Task item: Starting with the line that contains "Task: Click the", give again exactly and only each line through the end of the records; include the last line and exclude pictures.

(Dataset excerpts)
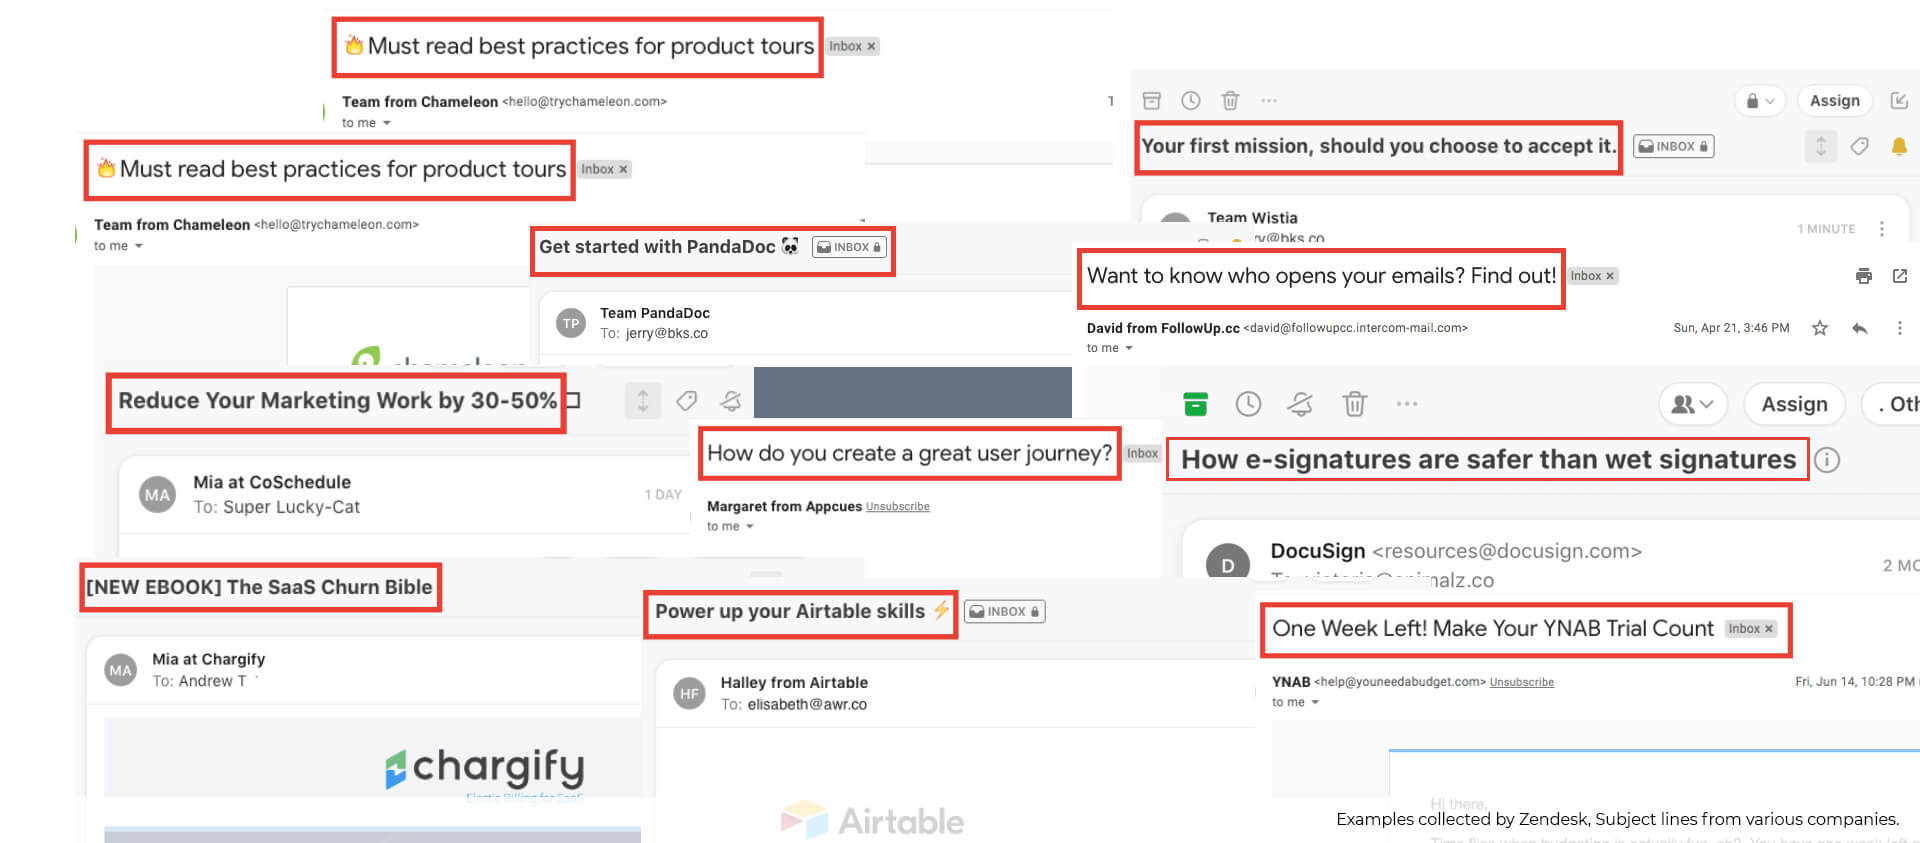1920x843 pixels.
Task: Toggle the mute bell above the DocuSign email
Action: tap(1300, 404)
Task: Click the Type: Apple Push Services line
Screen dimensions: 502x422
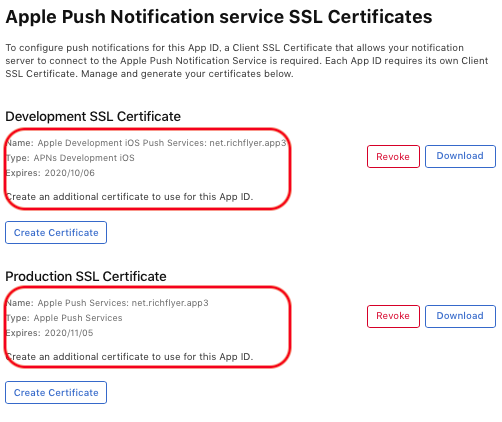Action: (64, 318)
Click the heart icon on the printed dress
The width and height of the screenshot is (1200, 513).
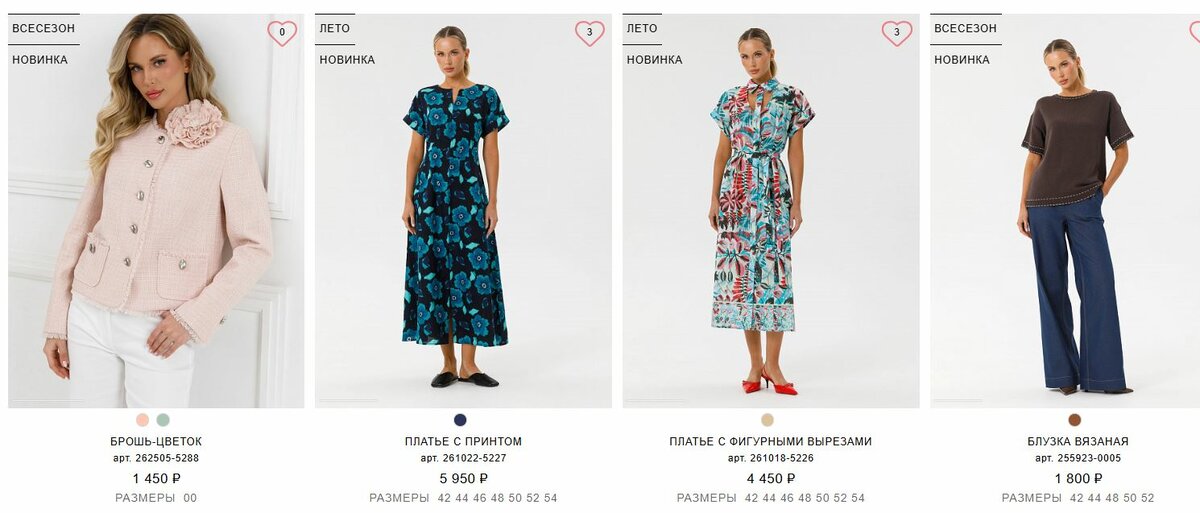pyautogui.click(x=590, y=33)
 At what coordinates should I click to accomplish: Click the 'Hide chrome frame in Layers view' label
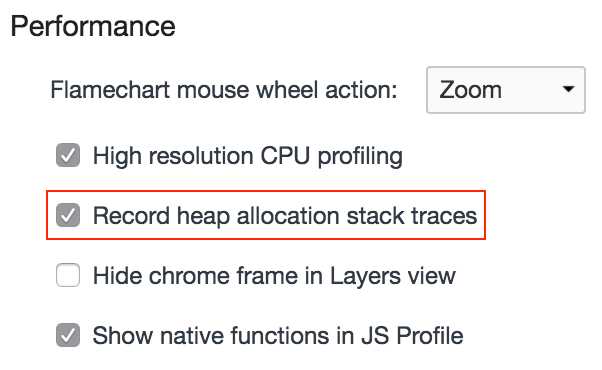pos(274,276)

Result for this task:
Task: Click the Type: Apple Push Services line
Screen dimensions: 502x422
Action: (64, 318)
Click the heart icon on the printed dress
The width and height of the screenshot is (1200, 513).
pyautogui.click(x=590, y=33)
 At what coordinates should I click to accomplish: Click the 'Hide chrome frame in Layers view' label
pos(274,276)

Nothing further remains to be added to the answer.